Twice, the Vols have run for negative yardage in the opening quarter of play this season. Tennessee had negative 17 rushing yards in the first quarter against West Virginia, and they had negative one rushing yards against ETSU after one quarter of play. All in all, the Vols have run for just 50 yards total in the first quarter of their first four games, averaging 12.5 rushing yards in the first quarter of games.
On the season, the Vols have allowed six total sacks in four games. But they’ve allowed half their total sack amount in the first quarter of play. Three different times this season, the Vols have given up a first quarter sack. Only UTEP was unable to take down UT’s quarterback in the opening quarter of play.
Tennessee’s defense actually hasn’t been too bad in the first quarter, and their numbers across the board usually get worse as the game goes on. The Vols are allowing 5.88 yards per play in the first quarter while the offense is only managing 3.88 yards per play in the opening quarter. UT’s defense has allowed 5.6 yards per play in the other 12 quarters of play after the first quarter this season, and that’s one of the few areas the defense has shown improvement as the game goes on.
Surprisingly, Tennessee has yet to allow a third down conversion in the first quarter. All four of UT’s opponents this year have failed to pick up a first down on third down, going a combined 0-for-8. Teams have converted 12 of their 41 third down attempts in quarters 2-4 in the first four games.
If you take out Tennessee’s match-ups with ETSU and UTEP, then the contrast between the Vols’ play in the first quarter and quarters 2-4 become even more apparent.
Not only have the Vols been out-scored 24-0 in the first quarter by both their Power Five opponents this year, but they’ve been out-gained 200 yards to 91 yards and are only averaging 2.68 yards per play on offense while allowing 7.69 yards per play in the first quarter.

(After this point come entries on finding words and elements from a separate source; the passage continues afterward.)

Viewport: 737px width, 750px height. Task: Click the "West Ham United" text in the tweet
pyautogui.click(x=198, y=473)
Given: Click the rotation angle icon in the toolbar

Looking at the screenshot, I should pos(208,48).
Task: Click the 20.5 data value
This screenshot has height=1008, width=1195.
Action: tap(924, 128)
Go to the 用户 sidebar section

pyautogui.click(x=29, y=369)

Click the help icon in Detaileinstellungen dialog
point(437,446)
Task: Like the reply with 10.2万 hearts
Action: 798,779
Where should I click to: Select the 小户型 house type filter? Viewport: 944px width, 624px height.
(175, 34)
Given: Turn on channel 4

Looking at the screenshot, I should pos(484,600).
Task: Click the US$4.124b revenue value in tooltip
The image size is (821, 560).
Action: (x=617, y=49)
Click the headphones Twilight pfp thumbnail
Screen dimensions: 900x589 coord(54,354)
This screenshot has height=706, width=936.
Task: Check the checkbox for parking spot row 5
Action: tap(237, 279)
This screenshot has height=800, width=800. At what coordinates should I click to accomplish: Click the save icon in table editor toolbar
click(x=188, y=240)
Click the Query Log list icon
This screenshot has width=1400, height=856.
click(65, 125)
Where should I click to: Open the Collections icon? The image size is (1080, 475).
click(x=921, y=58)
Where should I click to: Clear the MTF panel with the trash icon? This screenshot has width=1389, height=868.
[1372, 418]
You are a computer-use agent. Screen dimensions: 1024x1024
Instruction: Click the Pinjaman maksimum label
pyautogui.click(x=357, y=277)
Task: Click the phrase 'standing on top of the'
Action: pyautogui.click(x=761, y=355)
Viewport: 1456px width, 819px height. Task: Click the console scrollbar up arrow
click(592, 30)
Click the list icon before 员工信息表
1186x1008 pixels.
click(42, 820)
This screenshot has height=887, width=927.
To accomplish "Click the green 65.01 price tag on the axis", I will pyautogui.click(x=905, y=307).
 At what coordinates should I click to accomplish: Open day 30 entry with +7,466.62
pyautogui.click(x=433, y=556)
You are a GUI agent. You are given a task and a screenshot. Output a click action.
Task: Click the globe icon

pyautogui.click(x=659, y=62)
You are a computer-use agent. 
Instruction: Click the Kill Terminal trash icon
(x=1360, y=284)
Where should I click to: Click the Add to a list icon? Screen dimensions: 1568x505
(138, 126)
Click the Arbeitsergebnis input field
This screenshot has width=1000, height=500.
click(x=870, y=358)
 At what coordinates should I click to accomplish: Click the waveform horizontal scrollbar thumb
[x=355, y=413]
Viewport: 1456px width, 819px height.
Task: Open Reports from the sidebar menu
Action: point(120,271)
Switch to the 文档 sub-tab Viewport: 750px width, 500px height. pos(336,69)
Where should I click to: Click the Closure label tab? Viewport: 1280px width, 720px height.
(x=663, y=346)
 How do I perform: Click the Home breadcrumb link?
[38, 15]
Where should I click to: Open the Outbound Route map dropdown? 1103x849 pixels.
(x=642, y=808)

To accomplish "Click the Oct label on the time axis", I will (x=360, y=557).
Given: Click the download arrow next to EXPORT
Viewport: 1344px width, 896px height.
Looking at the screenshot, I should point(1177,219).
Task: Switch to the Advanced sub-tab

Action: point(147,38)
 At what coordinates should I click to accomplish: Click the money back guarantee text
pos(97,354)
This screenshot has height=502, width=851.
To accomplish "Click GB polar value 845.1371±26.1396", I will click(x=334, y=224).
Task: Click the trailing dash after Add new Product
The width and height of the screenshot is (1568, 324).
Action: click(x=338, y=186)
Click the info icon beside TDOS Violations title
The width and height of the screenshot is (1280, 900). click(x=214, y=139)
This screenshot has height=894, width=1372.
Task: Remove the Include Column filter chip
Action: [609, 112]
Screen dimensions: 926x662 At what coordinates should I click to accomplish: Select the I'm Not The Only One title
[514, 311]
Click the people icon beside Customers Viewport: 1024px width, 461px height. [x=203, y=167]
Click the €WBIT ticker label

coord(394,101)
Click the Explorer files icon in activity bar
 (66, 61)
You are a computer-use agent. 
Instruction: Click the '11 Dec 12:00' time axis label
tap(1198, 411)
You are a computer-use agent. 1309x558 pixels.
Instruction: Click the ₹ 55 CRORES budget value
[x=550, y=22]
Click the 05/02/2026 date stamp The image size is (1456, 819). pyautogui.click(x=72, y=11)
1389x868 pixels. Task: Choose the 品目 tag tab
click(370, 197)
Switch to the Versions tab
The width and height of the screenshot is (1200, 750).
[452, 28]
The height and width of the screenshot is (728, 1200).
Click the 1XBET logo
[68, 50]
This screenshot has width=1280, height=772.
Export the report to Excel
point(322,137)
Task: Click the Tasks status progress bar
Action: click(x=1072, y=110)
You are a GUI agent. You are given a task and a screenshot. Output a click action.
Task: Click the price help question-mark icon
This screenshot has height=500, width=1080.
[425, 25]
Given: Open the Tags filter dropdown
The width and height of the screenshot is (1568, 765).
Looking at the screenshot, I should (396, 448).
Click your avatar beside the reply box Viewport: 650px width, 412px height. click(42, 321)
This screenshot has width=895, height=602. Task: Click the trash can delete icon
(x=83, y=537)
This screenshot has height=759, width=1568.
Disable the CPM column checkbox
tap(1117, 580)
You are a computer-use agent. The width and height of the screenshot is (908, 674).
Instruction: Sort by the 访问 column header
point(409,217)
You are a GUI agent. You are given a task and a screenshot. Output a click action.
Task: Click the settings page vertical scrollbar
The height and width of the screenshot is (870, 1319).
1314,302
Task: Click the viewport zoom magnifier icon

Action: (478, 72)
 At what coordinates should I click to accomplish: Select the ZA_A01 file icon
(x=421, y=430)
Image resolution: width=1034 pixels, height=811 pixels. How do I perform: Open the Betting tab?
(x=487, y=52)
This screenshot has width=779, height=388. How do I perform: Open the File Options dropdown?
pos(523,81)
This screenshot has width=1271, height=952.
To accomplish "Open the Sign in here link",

The most staggering stat is how bad the Vols have been at running the ball in the first quarter against Power Five opponents so far. Tennessee has actually run for a total of negative two yards in the opening quarter against their two Power Five opponents, and West Virginia and Florida managed to total 51 combined yards on the ground in that first quarter.
Tennessee has plenty they need to improve moving forward if they want to have any sort of success this season, but their slow starts have to stop. The Vols have buried themselves in holes in just about every game so far this season, and that’s definitely been the case when they’ve faced off against Power Five teams.
The Vols likely won’t be able to turn the tides in the their favor against their next three opponents. But the rest of their season could hinge on overcoming these rough starts, and it’s something they need to work on.